Além disso, um membro da equipe do Crescente Vermelho Palestino, a Cruz Vermelha local, teria sido retirado do comboio, agredido e assediado antes de retornar horas depois a pé, sem roupas e descalço, com as mãos ainda amarradas atrás das costas.

“Estamos profundamente preocupados com as revistas prolongadas e a detenção de trabalhadores da saúde que colocam em risco a vida de pacientes já frágeis”, afirmou Adhanom.

Nenhum representante do governo ou do Exército israelense havia se manifestado sobre as acusações do chefe da OMS.

Também nesta terça (12), o representante da OMS para a Palestina, Richard Peeperkorn, disse que só 11 hospitais de Gaza permanecem parcialmente funcionais —menos de um terço do total.

“Em apenas 66 dias, o sistema de saúde passou de 36 hospitais funcionais para 11 parcialmente funcionais —um no norte e 10 no sul”, afirmou, em entrevista coletiva. “Não podemos nos dar o luxo de perder qualquer instalação de saúde ou hospital”, disse. “Esperamos, imploramos para que isso não aconteça.”
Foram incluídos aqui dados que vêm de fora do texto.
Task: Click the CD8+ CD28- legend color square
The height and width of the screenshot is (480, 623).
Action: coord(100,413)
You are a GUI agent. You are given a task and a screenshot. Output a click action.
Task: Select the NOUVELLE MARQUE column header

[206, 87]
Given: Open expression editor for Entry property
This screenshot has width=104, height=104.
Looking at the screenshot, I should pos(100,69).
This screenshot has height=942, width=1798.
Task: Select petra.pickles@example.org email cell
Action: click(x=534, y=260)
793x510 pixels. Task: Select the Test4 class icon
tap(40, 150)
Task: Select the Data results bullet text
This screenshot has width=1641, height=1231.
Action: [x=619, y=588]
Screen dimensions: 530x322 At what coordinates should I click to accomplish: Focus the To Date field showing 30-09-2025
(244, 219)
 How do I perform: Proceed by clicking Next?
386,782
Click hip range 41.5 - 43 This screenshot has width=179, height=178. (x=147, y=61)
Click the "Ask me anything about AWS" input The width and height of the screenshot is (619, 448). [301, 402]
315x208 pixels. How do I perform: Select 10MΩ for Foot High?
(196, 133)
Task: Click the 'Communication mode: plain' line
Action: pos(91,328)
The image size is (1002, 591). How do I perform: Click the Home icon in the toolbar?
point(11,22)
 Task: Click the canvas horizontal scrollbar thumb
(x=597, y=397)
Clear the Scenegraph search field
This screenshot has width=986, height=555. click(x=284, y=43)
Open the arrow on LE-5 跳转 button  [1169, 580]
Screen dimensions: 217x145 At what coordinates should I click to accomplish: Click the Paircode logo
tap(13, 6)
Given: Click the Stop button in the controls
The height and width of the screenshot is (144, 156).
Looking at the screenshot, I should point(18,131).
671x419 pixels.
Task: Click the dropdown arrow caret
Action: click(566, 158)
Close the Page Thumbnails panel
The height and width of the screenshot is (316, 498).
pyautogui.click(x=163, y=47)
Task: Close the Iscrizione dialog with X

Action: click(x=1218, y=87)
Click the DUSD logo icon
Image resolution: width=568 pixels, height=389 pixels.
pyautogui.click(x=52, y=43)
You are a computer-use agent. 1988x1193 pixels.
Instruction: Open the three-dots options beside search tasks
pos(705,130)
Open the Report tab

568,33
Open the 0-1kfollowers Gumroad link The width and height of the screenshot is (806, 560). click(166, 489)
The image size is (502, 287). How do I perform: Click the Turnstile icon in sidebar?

O sul de Gaza não convivia com bombardeios tão intensos até a semana passada, quando Tel Aviv expandiu suas operações após deixar um cenário de terra arrasada no norte.

Nesta terça (12), após tanques e aviões de guerra israelenses bombardearem a região, a ONU disse que a distribuição de ajuda aos moradores foi interrompida devido à intensidade dos combates. Em Khan Yunis, principal cidade do sul, palestinos disseram que os ataques estão concentrados no centro. Um deles disse que parte dos tanques operava na rua onde fica a casa de Yahya al-Sinwar, líder do Hamas em Gaza.

Tawfik Abu Breika, um palestino idoso, disse que seu prédio residencial na mesma cidade foi atingido sem aviso prévio por um ataque aéreo. “A consciência do mundo está morta. Não há humanidade ou qualquer tipo de moral”, disse Breika à agência de notícias Reuters enquanto seus vizinhos vasculhavam os escombros do prédio. “Este é o terceiro mês que estamos enfrentando morte e destruição. Isso é limpeza étnica, destruição completa da Faixa de Gaza para deslocar toda a população.”

Mais ao sul, em Rafah, cidade que faz fronteira com o Egito, autoridades de saúde locais disseram que 22 pessoas, incluindo crianças, foram mortas em um ataque aéreo israelense a casas durante a noite. Trabalhadores de emergência civil estavam procurando mais vítimas sob os escombros.

“À noite não conseguimos dormir por causa dos bombardeios e de manhã percorremos as ruas em busca de comida para as crianças”, disse Abu Khalil, 40, pai de seis filhos. “Não consegui encontrar pão e os preços de arroz, sal ou feijão dobraram várias vezes. Isso é fome”, disse ele. “Israel nos mata duas vezes, uma com bombas e outra com fome.”

O Hamas afirma que 18.412 já morreram desde o início da ofensiva israelense, e quase 50 mil ficaram feridos. O número não inclui desaparecidos.